Anda benar. That is exactly what I am talking about. Bagaimana kita menguasai profesi kita sedemikian mendalamnya sehingga orang lain mengagumi kemampuan dan pemahaman kita. Benar. Ini adalah pekerjaan kita. Tapi apakah kemampuan kita dalam soal ini sudah bisa membuat orang lain kagum apa tidak? Jika sudah bertahun-tahun menjalaninya, namun kompetensi kita tidak juga berhasil membuat orang lain kagum; maka itu menunjukkan bahwa kita belum menjadi professional handal.

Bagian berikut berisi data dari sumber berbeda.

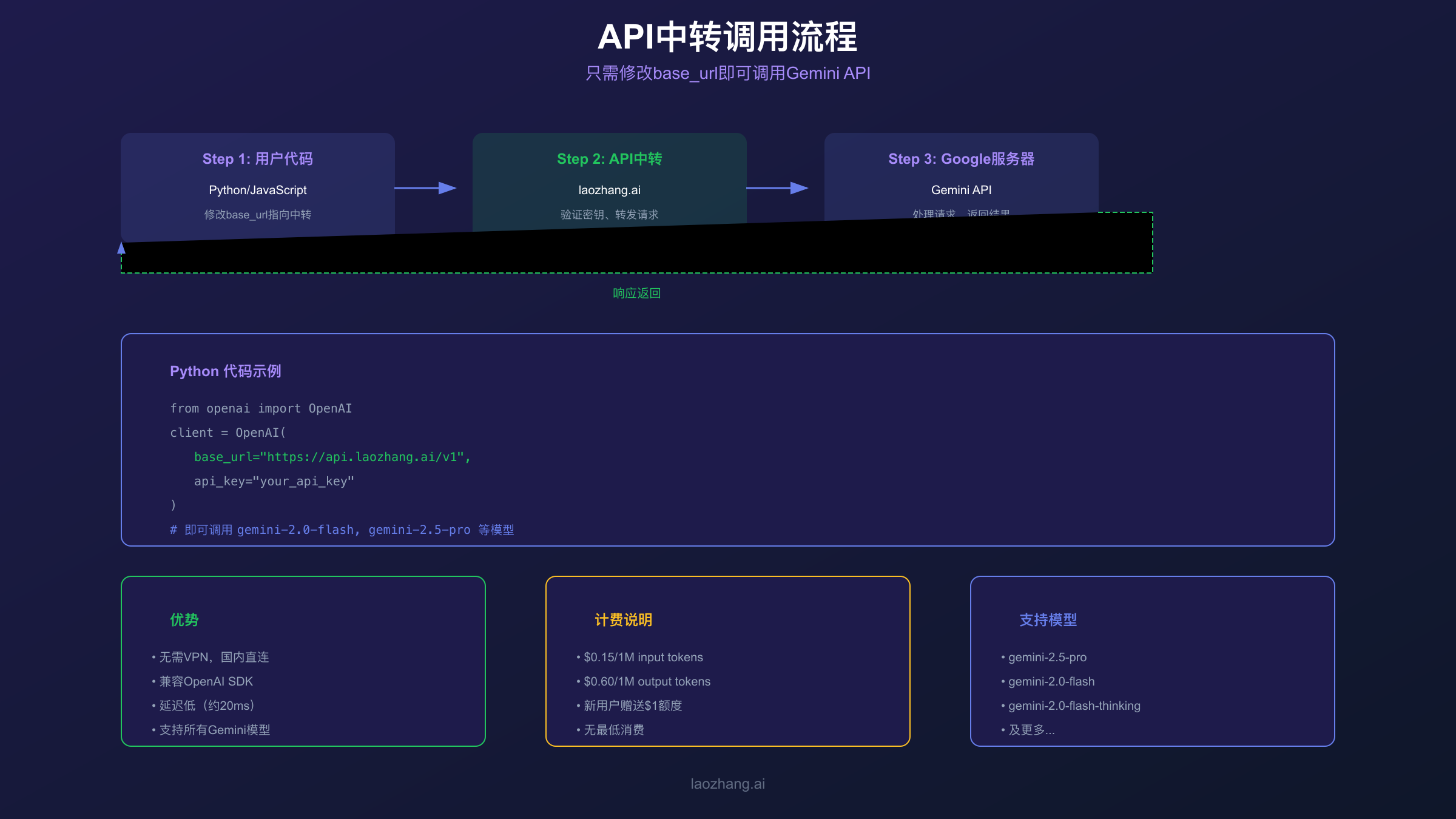Toggle the 无最低消费 billing item
Viewport: 1456px width, 819px height.
[613, 730]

Banyak kok, sales mobil yang nggak bisa menjelaskan kenapa mobil yang saya beli begini begitu. Banyak teknisi yang ketika dihadapkan pada masalah teknis harus nanya dulu sama atasannya. Banyak karyawan yang nggak mampu menyelesaikan permasalahan yang dihadapinya ditempat kerja. Banyak manager yang masih bingung, gimana ngurusin unit kerja yang menjadi tanggungjawabnya. Maka memiliki kemampuan yang mengagumkan – meski ‘hanya’ soal pekerjaan hariannya – merupakan sebuah pencapaian bermakna.

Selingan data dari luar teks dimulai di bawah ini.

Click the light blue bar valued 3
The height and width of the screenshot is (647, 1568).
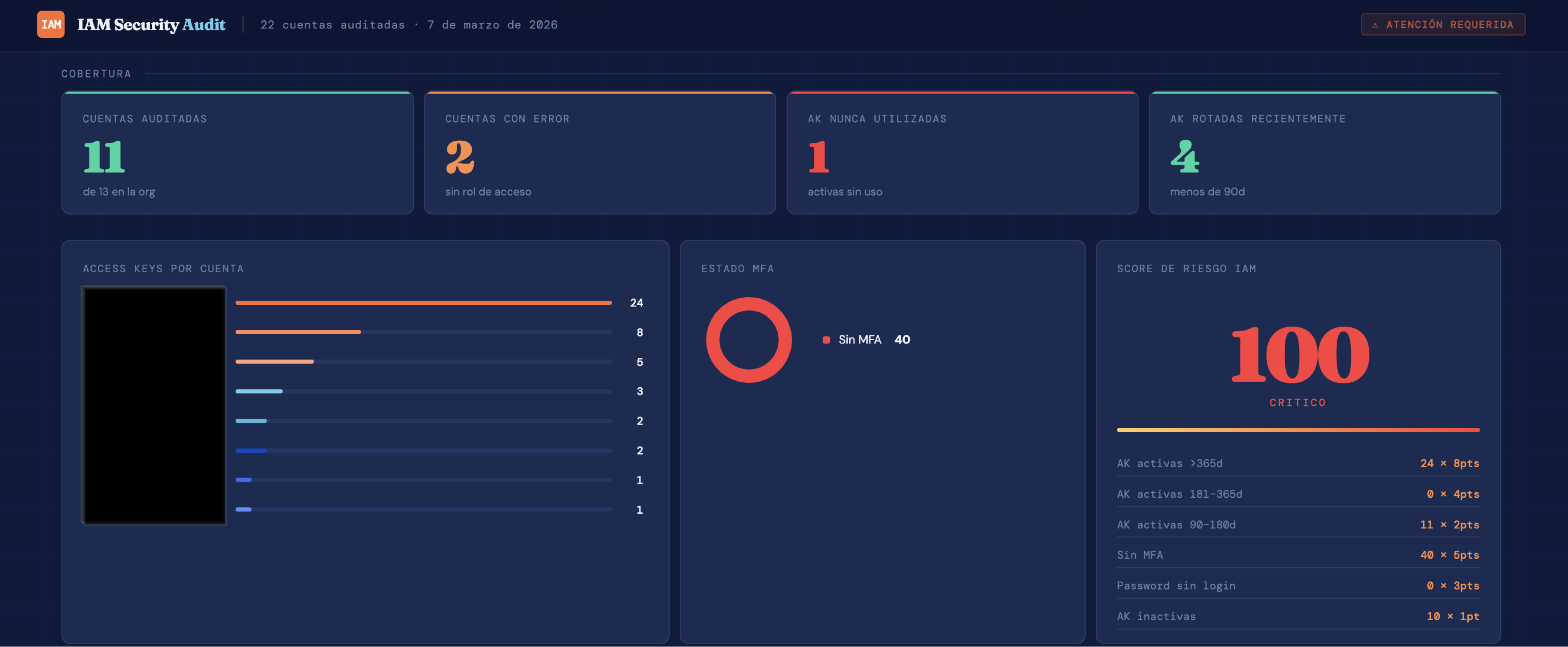(259, 391)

Justru, kita mesti mampu membuat orang kagum dengan kemampuan kita terhadap urusan pekerjaan; bukan urusan lain nggak relevan. Jika kita bekerja sebagai engineer, misalnya. Orang lain kagum kepada kemampuan nyanyi kita dipanggung, tapi sama sekali nggak terkesan dengan kemampuan kerja kita; maka itu artinya kita salah profesi. Soal pekerjaan, itulah yang mesti kita jadikan orang lain kagum.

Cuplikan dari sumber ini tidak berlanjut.